### DOCUMENT SECTION
══════════════════════════════

[Media-watch] Media Lens: Real Meaning of Iraq elections

David J McKnight david at milwr.freeserve.co.uk
Tue Feb 8 12:02:56 GMT 2005


MEDIA LENS: Correcting for the distorted vision of the corporate media

February 8, 2005


MEDIA ALERT: PRIORITIES OF POWER - The Real Meaning Of Elections In Iraq


Introduction - At The 'Mainstream' Fringe

In truth it is quite wrong to describe the corporate media as ‘mainstream‘. We wouldn’t describe Flat Earthism as mainstream geology, nor would we describe Mein Kampf as mainstream political philosophy. There isn’t a cultural or philosophical tradition on the planet that takes seriously the idea that truth-telling can be reconciled with greed. The idea that it can be reconciled with the unlimited greed of corporate profit-maximising is too ridiculous even to discuss. Or should be.

Of course might makes right. Of course corporate journalists bask in the limelight, with salaries and status to match. But if the influence of profit and power were somehow magically neutralised, their performance would be revealed as a highly marginal, extremist, and in fact weird offshoot of mainstream human culture. If not ’weird’, which adjective could we possibly use to describe the following ‘free press’ nuggets?

══════════════════════════════

### INSTRUCTION 1
Retype the entries from the first one through the line containing "tap(1036, 867)", including both of those lines.
The Media Lens alert and the entries that follow it were taken from separate sources.

[Rows of pointing data]
══════════════════════════════

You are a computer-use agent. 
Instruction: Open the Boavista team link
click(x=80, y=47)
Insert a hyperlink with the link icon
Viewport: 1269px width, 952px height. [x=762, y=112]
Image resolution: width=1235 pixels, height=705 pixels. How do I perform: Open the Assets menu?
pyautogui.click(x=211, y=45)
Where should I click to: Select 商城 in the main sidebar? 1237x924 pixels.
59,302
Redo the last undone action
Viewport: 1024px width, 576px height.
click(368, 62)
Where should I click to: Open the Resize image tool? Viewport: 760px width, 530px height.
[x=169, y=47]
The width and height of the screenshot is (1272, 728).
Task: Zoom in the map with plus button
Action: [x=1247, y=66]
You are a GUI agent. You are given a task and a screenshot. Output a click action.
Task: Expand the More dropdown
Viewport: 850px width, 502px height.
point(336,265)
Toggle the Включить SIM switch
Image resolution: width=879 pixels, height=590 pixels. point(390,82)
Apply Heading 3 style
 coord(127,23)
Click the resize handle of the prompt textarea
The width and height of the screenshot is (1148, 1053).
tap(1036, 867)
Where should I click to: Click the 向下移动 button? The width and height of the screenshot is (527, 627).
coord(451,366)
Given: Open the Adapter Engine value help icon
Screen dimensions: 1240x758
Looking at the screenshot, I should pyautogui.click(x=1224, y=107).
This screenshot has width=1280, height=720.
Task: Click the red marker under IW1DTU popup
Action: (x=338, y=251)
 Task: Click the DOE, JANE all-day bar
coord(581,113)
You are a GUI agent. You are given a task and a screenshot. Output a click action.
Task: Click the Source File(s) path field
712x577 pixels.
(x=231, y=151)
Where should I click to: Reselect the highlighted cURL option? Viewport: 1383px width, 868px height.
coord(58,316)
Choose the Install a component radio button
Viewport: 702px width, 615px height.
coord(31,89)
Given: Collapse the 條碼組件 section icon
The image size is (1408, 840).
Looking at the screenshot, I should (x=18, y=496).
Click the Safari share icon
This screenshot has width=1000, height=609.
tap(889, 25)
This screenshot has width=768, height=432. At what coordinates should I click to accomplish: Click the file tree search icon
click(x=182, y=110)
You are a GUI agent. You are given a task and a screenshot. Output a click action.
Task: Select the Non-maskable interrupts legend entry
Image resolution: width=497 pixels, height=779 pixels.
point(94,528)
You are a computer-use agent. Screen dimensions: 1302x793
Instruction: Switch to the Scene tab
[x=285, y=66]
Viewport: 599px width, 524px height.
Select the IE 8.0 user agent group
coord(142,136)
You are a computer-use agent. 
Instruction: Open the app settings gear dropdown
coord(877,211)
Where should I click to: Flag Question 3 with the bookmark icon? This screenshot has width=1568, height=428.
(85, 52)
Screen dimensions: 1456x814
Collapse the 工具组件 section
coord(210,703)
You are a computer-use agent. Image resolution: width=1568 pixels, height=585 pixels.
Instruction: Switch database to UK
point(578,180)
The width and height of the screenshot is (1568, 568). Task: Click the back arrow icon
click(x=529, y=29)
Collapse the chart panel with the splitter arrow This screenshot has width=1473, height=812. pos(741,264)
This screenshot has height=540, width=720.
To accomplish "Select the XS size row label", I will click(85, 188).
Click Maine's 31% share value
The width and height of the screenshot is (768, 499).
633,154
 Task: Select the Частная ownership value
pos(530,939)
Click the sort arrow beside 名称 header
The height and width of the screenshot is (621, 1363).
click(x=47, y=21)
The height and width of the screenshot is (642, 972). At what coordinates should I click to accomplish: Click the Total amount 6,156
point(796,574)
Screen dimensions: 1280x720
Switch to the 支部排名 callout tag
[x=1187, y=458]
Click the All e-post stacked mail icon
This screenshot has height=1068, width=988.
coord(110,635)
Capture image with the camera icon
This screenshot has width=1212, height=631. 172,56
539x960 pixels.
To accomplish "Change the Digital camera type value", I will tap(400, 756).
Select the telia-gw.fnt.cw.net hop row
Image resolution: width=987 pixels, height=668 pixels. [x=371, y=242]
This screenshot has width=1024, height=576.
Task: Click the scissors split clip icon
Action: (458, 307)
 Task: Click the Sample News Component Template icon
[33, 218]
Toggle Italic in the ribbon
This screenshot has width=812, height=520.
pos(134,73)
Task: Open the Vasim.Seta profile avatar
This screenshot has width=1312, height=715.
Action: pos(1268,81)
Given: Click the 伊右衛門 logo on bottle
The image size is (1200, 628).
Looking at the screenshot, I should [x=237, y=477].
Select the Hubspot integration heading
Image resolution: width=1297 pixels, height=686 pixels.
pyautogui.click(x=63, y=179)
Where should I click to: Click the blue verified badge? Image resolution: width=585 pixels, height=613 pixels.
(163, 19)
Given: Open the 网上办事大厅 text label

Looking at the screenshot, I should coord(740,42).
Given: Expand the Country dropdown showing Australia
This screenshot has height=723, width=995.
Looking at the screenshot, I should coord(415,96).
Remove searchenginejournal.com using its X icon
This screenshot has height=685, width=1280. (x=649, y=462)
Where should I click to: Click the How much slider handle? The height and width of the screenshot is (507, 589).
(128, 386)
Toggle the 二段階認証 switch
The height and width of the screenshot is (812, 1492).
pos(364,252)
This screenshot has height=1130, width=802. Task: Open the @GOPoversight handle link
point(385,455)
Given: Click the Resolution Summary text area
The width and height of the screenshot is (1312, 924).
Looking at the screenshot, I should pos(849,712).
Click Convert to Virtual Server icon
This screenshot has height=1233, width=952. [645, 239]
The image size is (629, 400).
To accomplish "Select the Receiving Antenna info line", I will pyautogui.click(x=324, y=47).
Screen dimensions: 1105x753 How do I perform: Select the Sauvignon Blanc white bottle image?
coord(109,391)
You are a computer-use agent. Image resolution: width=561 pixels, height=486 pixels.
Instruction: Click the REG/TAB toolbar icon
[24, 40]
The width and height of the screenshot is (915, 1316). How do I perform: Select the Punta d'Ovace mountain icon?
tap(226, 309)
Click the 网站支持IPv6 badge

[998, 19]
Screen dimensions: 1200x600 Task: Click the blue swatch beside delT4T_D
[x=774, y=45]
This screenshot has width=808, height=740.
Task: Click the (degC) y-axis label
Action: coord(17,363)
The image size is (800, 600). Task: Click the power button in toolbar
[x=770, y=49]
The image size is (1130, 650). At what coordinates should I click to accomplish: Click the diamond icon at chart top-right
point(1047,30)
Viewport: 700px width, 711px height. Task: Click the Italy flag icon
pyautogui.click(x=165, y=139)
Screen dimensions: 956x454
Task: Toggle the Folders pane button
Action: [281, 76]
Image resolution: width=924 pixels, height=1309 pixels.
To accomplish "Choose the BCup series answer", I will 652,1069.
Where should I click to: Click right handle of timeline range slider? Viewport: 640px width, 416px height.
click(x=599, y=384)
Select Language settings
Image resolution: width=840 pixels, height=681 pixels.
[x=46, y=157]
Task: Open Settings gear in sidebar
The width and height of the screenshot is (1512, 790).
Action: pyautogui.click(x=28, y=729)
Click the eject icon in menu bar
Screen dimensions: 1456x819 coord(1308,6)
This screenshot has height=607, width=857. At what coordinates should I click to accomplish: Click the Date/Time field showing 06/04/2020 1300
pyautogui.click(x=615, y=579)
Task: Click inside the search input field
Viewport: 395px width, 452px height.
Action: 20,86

══════════════════════════════

### INSTRUCTION 2
Echo the Media Lens alert word for word from "Of course might" to "following ‘free press’ nuggets?".

### FINAL RESULT 1
You are a computer-use agent. 
Instruction: Open the Boavista team link
click(x=80, y=47)
Insert a hyperlink with the link icon
Viewport: 1269px width, 952px height. [x=762, y=112]
Image resolution: width=1235 pixels, height=705 pixels. How do I perform: Open the Assets menu?
pyautogui.click(x=211, y=45)
Where should I click to: Select 商城 in the main sidebar? 1237x924 pixels.
59,302
Redo the last undone action
Viewport: 1024px width, 576px height.
click(368, 62)
Where should I click to: Open the Resize image tool? Viewport: 760px width, 530px height.
[x=169, y=47]
The width and height of the screenshot is (1272, 728).
Task: Zoom in the map with plus button
Action: [x=1247, y=66]
You are a GUI agent. You are given a task and a screenshot. Output a click action.
Task: Expand the More dropdown
Viewport: 850px width, 502px height.
point(336,265)
Toggle the Включить SIM switch
Image resolution: width=879 pixels, height=590 pixels. point(390,82)
Apply Heading 3 style
 coord(127,23)
Click the resize handle of the prompt textarea
The width and height of the screenshot is (1148, 1053).
tap(1036, 867)

### FINAL RESULT 2
Of course might makes right. Of course corporate journalists bask in the limelight, with salaries and status to match. But if the influence of profit and power were somehow magically neutralised, their performance would be revealed as a highly marginal, extremist, and in fact weird offshoot of mainstream human culture. If not ’weird’, which adjective could we possibly use to describe the following ‘free press’ nuggets?